Federico: Intanto dobbiamo renderci tutti conto di cos’è il Borda!Fest e cosa di può pretendere da esso. Il Borda!Fest è un festival culturale indipendente con un approccio polito e militante, la sua funzione è quindi di far passare contenuti e idee attraverso forme che siano anch’esse indipendenti e militanti. La focalizzazione in questo momento deve rimanere sui giorni del festival, su come renderli più belli possibili e soprattutto vivibili per chi ogni anno investe tempo ed energie gratuitamente per renderlo possibile. Abbiamo ancora un sacco di falle organizzative da riparare e per migliorare dobbiamo metterci a pensare al festival con qualche mese di anticipo in più ogni anno. Quindi, per ora, non saprei dirti di preciso cosa fare e cosa faremo.  Chi volesse godere del clima di libertà e condivisione che si respira al Borda potrebbe farsi un giro negli altri festival, anche per rendersi conto di persona cos’è davvero la comunità del diy.  A livello di potenzialità conflittuali, come dicevi te, credo il Borda!Fest le abbia, ma più sul piano culturale che su quello reale, forse è troppo pretendere che un bel giorno LC&G smetta di sfruttare la città di Lucca grazie al nostro festival, quel tipo di conflittualità deve arrivare da altre realtà, magari scaturite dal Borda, magari sotto forma di collettivo politico che agisca in città tutto l’anno per lottare in tutti gli ambiti sociali ed economici che vengono toccati dalla presenza del maxi evento LC&G.

 

Mattia: Concordo con Federico sui ruoli che il festival riveste e sulle occasioni che possono implementare lo spirito del Borda. Inoltre penso che, senza stare a fare i tutorial del bel festival controculturale e di come poterlo estendere all’anno intero, si può dire una cosa banale ma vera. Un buon modo per affrontare la costruzione e la prosecuzione di un evento del genere sia non prendersi troppo sul serio e allo stesso tempo avere chiarissime le proprie radici e i propri obiettivi. Collegare la vena giocosa e spontanea all’organizzazione della pratica di una possibilità altra rispetto a questo mondo, cioè di una pratica rivoluzionaria. Nel sondare strade nuove come nell’approfondire e migliorare quelle vecchie. Tutto questo sapendo che la bellezza, la libertà e la socialità devono essere le nostre, l‘armonia di quello che si è e si fa, portate poi a espositori, musicisti e visitatori.

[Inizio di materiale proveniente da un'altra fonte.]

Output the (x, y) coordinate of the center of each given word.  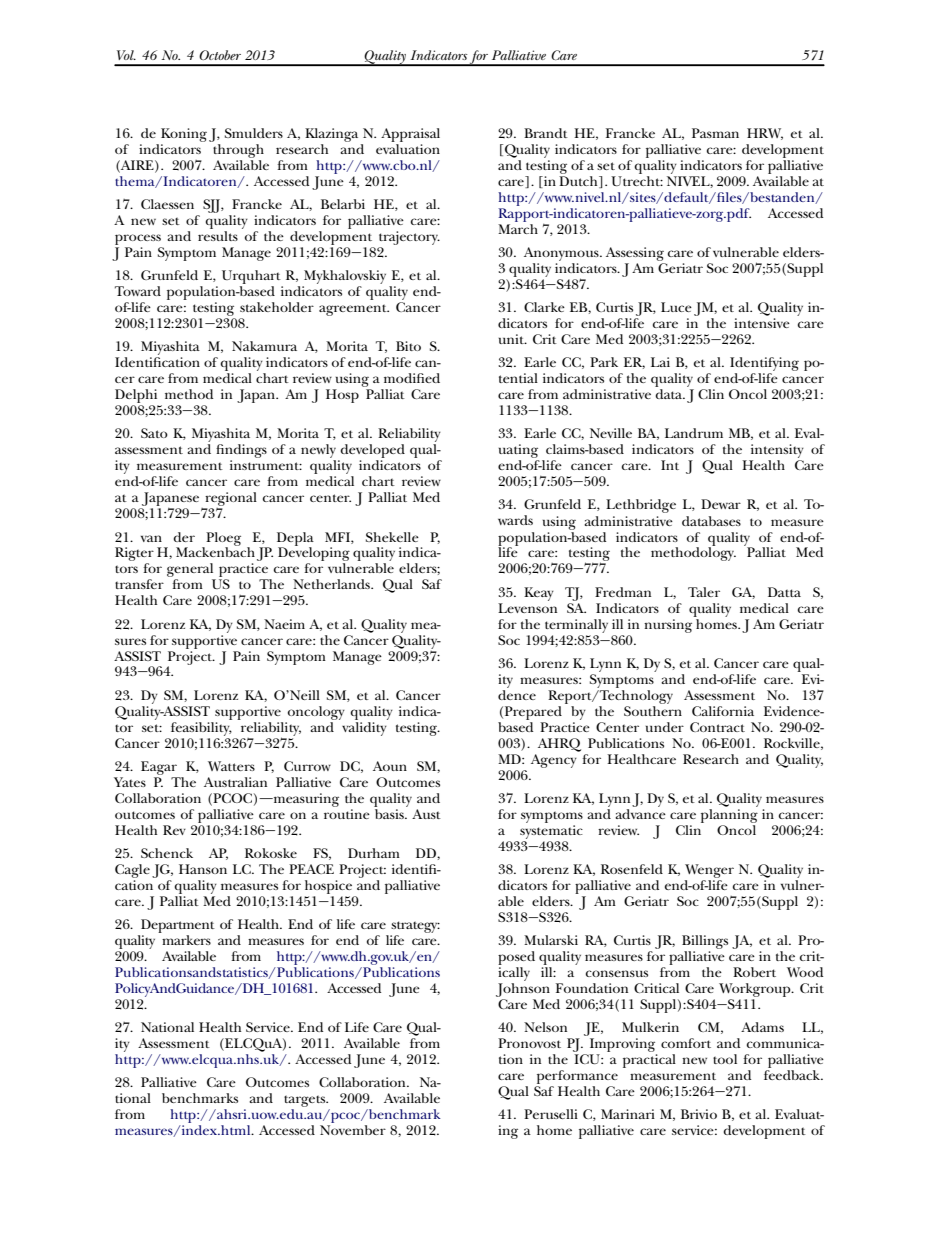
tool (725, 1059)
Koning (184, 135)
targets (306, 1101)
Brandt (546, 133)
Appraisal (410, 135)
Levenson (527, 608)
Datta (784, 592)
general (191, 571)
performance (577, 1077)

Le radici, in basso, nella gente che deve lavorare per campare e che fa fumetti/musica/racconti col cuore impregnato di realtà e sogni incastrati nel nostro presente. Gli obiettivi, in alto, nel portare tutto quello che c’è su, in basso per tutti, e portare tutto quello che c’è giù, in alto, a corsa in mezzo ai giganti dei supermercati dell’intrattenimento. Il conflitto c’è nel momento stesso in cui gli stessi ragazzi che controllano i biglietti ai tendoni dei “Comics”, per assicurarsi quei quattro euro l’ora, non vedono l’ora di passare a curiosare, discutere, bere e aiutare al festival piccolo, quello fatto da gente come loro. Il conflitto c’è nei sorrisi complici di chi tiene sul proprio stand ufficiale in Piazza Napoleone le copie di Subter-BORDA!Zine e, a chi chiede di che si tratta, racconta dei mondi che ci sono dentro il festival piccolo.

Tendendosi fuori dal baluardo, imponendosi alla vista delle folle in perenne coda, sottolineare e cercare di rendere sempre più chiara e diffusa la differenza tra il festival piccolo e il festival grande.  Illuminare il valore aggiunto che il piccolo grande festival porta con sé. Comunità, cooperazione e uguaglianza. Gioco e serietà, impulsività e struttura. Se si riuscirà a far apparire il “clima borda” anche in altre stagioni dell’anno oltre che all’immancabile fine ottobre-inizio novembre, sarà mantenendo quest’attitudine.